November 13, 2024
How America Lost the Arctic
The Arctic’s era of “high north, low tension” is over, and Washington may be underprepared for the region's shifting dynamics. Following Russia’s 2022 invasion of Ukraine, Arctic cooperation ceased, allowing Moscow to pivot toward China and India, expanding supply routes and regional influence.
Geostrategic competition in the Arctic endures despite platitudes of “high north, low tension” in the Arctic-rim state lexicon. However, the window for ensuring collaborative, sustainable development in a strategically benign Arctic arena has closed. Washington just hasn’t realized it yet.
Russia is the Arctic’s largest legitimate stakeholder by way of geography (over 50 percent of the Arctic coastline is Russian territory). Decades of managed competition and collaborative policies protected the Arctic region from broader global politics. Despite the prickly heights of the Cold War and this sharpened period of enhanced militarization throughout the region, communication between Moscow and Washington endured.

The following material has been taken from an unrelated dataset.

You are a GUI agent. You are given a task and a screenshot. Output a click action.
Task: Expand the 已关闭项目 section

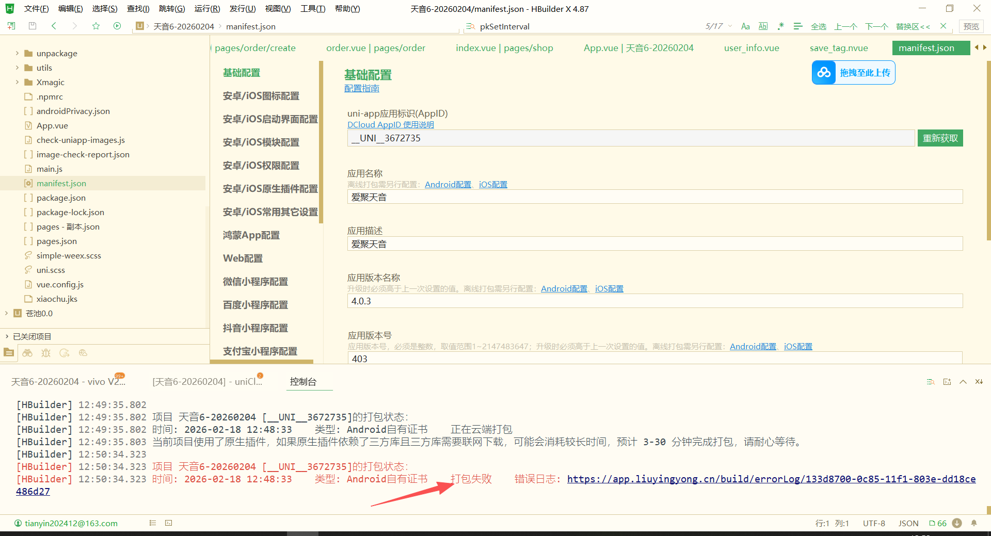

In 2022, following the Russian invasion of Ukraine, the Arctic status quo was irreversibly ruptured. Those of us who cautioned against the cessation of Arctic engagement with Russia were branded Putin apologists at best and “useful idiots” at worst. Nonetheless, the Arctic Council (the region’s sole governance forum) suspended work programs with Russia. While select engagement has resumed, Moscow strategically capitalized on the West’s shunning of Russia in the Arctic forum and worked to diversify its Arctic partnerships elsewhere.